▶ WORK REQUEST: Lines below starting with the line with "Task: Click the 265 value" and going on through the line with "Given: Select the Firma PAdES radio button" must be output exactly; the rest of the records must be left out.

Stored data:
---*---

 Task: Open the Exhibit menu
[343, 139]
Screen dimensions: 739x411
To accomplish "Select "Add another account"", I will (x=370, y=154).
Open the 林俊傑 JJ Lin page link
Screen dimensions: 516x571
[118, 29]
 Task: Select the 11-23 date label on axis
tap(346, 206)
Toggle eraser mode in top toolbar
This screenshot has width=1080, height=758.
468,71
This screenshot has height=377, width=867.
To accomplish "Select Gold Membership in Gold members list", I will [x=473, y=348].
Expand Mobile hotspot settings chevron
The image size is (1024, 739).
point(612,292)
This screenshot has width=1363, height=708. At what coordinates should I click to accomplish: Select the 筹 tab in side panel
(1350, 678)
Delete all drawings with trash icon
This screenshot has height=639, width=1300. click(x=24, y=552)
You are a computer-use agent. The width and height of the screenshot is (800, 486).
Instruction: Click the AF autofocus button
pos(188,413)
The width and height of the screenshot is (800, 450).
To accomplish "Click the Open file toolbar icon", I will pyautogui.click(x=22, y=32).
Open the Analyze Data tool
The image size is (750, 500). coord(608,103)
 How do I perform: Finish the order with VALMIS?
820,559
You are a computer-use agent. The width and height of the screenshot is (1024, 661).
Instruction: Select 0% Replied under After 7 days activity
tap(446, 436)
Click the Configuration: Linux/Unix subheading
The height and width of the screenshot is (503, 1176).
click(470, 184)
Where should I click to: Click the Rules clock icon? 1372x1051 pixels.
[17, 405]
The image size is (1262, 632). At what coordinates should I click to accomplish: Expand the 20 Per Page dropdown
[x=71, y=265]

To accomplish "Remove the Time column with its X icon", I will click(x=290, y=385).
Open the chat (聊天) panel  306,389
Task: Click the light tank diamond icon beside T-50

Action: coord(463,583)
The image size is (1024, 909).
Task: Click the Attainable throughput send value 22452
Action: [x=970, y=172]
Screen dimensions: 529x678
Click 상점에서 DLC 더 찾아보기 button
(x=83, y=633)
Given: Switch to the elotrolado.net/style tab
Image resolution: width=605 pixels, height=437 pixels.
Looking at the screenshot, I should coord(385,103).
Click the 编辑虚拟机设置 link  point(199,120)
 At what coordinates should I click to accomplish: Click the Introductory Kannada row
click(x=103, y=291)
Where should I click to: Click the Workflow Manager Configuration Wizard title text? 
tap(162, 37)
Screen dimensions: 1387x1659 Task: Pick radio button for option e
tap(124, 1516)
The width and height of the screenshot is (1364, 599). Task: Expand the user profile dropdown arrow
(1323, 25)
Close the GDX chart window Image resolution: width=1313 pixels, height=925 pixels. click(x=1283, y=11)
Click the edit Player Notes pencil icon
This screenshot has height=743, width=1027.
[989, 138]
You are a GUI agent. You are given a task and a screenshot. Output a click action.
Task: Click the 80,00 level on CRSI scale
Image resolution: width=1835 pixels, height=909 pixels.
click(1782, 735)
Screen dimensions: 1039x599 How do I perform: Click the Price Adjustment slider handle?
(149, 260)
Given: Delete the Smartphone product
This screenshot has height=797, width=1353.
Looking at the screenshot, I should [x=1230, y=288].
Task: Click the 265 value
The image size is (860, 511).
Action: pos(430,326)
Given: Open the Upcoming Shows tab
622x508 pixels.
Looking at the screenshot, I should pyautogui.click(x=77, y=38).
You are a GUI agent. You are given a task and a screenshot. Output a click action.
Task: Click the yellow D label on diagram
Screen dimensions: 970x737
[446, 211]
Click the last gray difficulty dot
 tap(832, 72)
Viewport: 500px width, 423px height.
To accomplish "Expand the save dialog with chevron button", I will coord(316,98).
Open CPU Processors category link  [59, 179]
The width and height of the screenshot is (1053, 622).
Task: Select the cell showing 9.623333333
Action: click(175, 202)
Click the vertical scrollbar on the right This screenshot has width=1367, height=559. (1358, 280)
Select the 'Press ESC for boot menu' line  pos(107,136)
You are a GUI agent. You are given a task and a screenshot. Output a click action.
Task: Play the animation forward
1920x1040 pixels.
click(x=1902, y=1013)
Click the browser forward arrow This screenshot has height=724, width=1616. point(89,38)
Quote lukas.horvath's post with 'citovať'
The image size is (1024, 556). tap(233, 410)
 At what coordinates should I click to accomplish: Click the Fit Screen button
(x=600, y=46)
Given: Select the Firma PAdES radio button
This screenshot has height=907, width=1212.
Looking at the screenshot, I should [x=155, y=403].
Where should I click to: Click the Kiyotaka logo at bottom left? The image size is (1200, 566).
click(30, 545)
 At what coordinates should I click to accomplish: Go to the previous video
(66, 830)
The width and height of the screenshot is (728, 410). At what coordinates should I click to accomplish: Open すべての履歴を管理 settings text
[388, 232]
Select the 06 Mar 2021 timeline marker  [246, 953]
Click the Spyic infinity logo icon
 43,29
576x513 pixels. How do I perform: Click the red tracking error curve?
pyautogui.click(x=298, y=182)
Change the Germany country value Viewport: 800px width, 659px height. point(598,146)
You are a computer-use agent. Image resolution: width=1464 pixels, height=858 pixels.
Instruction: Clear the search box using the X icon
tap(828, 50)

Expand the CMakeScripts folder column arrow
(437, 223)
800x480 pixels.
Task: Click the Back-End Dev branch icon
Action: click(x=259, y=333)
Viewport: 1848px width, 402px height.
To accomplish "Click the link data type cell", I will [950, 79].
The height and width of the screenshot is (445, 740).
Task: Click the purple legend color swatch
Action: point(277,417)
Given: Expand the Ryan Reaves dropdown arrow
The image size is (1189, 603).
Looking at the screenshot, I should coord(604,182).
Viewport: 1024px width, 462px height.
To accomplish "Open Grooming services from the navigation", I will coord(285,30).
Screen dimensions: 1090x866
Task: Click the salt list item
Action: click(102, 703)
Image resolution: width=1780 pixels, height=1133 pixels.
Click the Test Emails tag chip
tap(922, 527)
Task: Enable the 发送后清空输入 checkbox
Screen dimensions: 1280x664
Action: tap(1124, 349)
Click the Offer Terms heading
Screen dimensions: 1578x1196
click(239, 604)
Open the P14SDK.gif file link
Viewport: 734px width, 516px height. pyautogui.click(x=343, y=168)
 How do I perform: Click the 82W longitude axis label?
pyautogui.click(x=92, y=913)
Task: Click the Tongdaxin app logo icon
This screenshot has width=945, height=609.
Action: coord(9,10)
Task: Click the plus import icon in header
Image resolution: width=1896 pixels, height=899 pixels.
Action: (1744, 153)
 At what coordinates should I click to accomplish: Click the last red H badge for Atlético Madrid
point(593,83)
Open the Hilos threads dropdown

---*---

▶ ANSWER SECTION:
Task: Click the 265 value
The image size is (860, 511).
Action: pos(430,326)
Given: Open the Upcoming Shows tab
622x508 pixels.
Looking at the screenshot, I should pyautogui.click(x=77, y=38).
You are a GUI agent. You are given a task and a screenshot. Output a click action.
Task: Click the yellow D label on diagram
Screen dimensions: 970x737
[446, 211]
Click the last gray difficulty dot
 tap(832, 72)
Viewport: 500px width, 423px height.
To accomplish "Expand the save dialog with chevron button", I will coord(316,98).
Open CPU Processors category link  [59, 179]
The width and height of the screenshot is (1053, 622).
Task: Select the cell showing 9.623333333
Action: click(175, 202)
Click the vertical scrollbar on the right This screenshot has width=1367, height=559. (1358, 280)
Select the 'Press ESC for boot menu' line  pos(107,136)
You are a GUI agent. You are given a task and a screenshot. Output a click action.
Task: Play the animation forward
1920x1040 pixels.
click(x=1902, y=1013)
Click the browser forward arrow This screenshot has height=724, width=1616. point(89,38)
Quote lukas.horvath's post with 'citovať'
The image size is (1024, 556). tap(233, 410)
 At what coordinates should I click to accomplish: Click the Fit Screen button
(x=600, y=46)
Given: Select the Firma PAdES radio button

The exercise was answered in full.